Senate Majority Leader Tom Daschle (D-S.D.) meanwhile was arguing that the fault for failing to approve a stimulus measure before Christmas solely was that of Republicans, who not only passed a bill through the House in October, but have offered compromise legislation. House Minority Leader Dick Gephardt (D-Mo.) weighed in that his caucus "is not going to sign a deal just to sign a deal. We need compromise." Noting reports that an agreement would not be reached without two-thirds approval by the Democratic caucus, Sen. Charles Grassley (R-Iowa) charged that the Democrats "don't want any real compromise" and are using their very narrow margin to sandbag an almost evenly split Senate.
"Any litmus test ought to go to the substance of the package. After all, isn't that what we all want -- an effective stimulus package with aid to dislocated workers?" asked Grassley as the Senate began debate on a $35 billion antiterrorism plan. It was and it wasn't. The substance of the stimulus package was one thing; the spending bill and the $318 billion defense measure to which it was being attached was another.
On Dec. 4, senators pushed a defense-spending bill through the Senate Appropriations Committee, but additional spending earned a veto threat from Bush. Cognizant of the frequent visits GOP appropriators were making to the trough, the president had from the start iterated and reiterated his intention to block any spending measure above the request. "There is a very strong commitment within the caucus to uphold the veto. I don't think there will be any backing away," one GOP senate staffer says. Although a letter circulating among the GOP caucus indicated there were enough votes to uphold a veto, an aide to a conservative member told INSIGHT, "This is the Senate, who knows what will happen?" *** According to White House spokesman Ari Fleischer, what will happen is inevitable, not to mention politically motivated. "Why on Earth would the Senate go through this exercise when it clearly won't go anywhere, other than to delay America's national defense needs," he said. What happened was Democrats backed down on Dec. 7, avoiding a confrontation with Bush.

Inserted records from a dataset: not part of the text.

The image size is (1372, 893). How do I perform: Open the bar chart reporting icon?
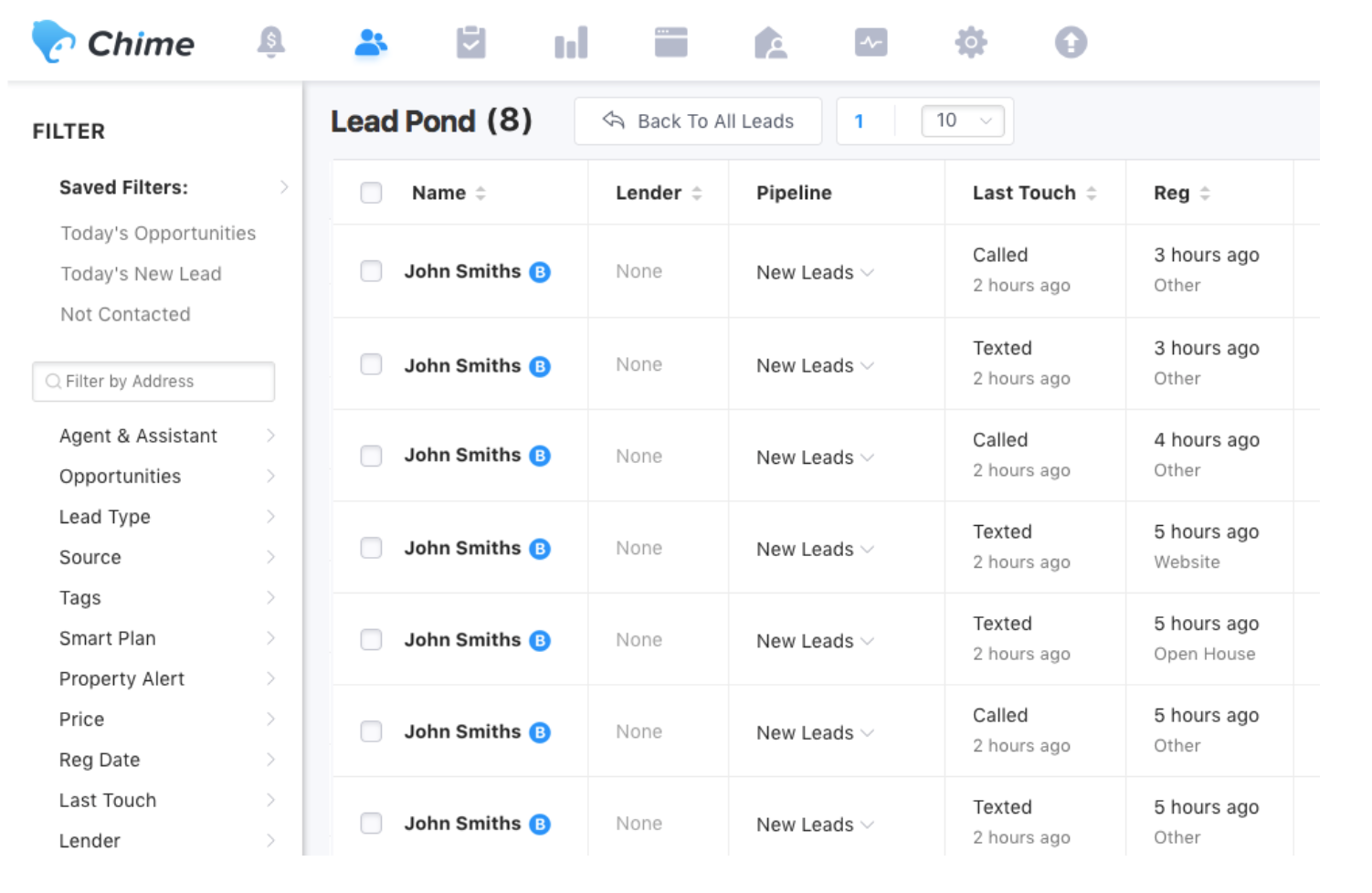click(x=571, y=42)
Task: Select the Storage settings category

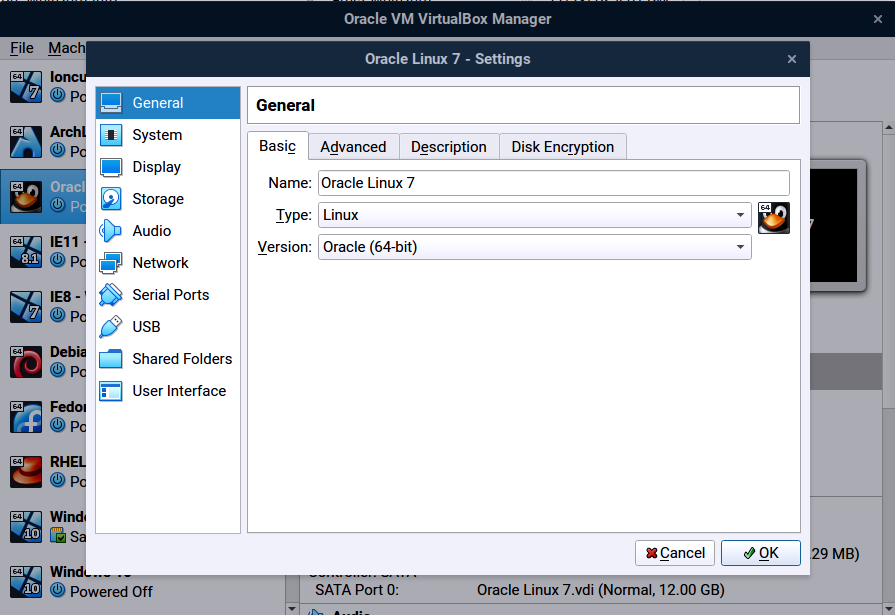Action: (158, 198)
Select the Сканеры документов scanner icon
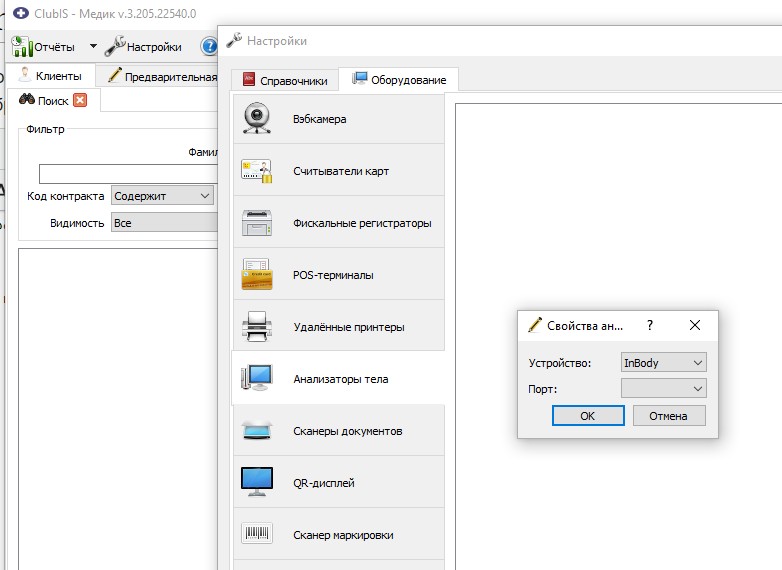 [x=257, y=430]
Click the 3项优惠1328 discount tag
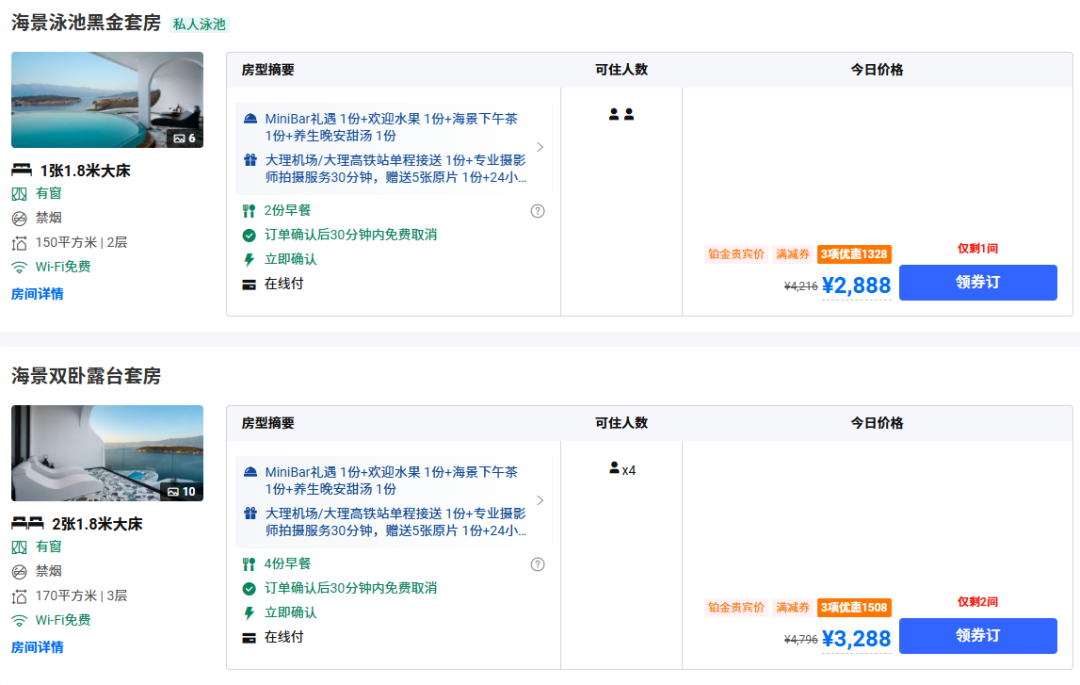 (x=853, y=254)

As "needs" are redefined with every new spending measure, so too is what it means to be patriotic. In an interview with USA Today, Rep. Nita Lowey (D-N.Y.) sounded the Roxanne Pulitzer trumpet of class warfare, charging that her colleagues would be "unpatriotic, inappropriate [and] wrong" to vote for the stimulus measure that passed the House in October. Lowey, who heads the Democratic Congressional Campaign Committee (DCCC), then broke new ground by asserting, "The bottom line is: This is George Bush's recession." And Daschle did not miss a toot, soon blowing on about "the Bush economy."
The DCCC already has taken its rhetorical circus on the road with a series of radio ads targeting congressional districts with members who voted for the GOP stimulus bill. Appearing on Fox News Channel, Democratic National Committee Chairman Terrence McAuliffe argued more prudently that "it's a waste of time to argue" about where the blame should fall for the recession. "We have a proven track record, we have a message of fiscal discipline," boasted McAuliffe, claiming credit for a decade of economic prosperity. Clearly emerging was an effort to necklace Bush with accusations about "ignoring the economy," which Clinton used against George H.W. Bush in 1992. And McAuliffe will not be as cordial off-air.
The origin of the strategy is no secret. Asserting that the public is looking for "a new seriousness from its leaders," an analysis issued by the Democracy Corps, a consulting firm, argued Democrats should begin laying the groundwork for an attack on Bush. The organization, founded by former Clinton consultants Bob Shrum, James Carville and pollster Start Greenberg, questioned 1,000 likely voters between Oct. 30 and Nov. 1, as well as four focus groups consisting of swing voters. The conclusion? One is that "there is no area clearer than the economy, the budget and taxes where Democrats are closer to reflecting the country's aspirations and where Republicans are badly out of step."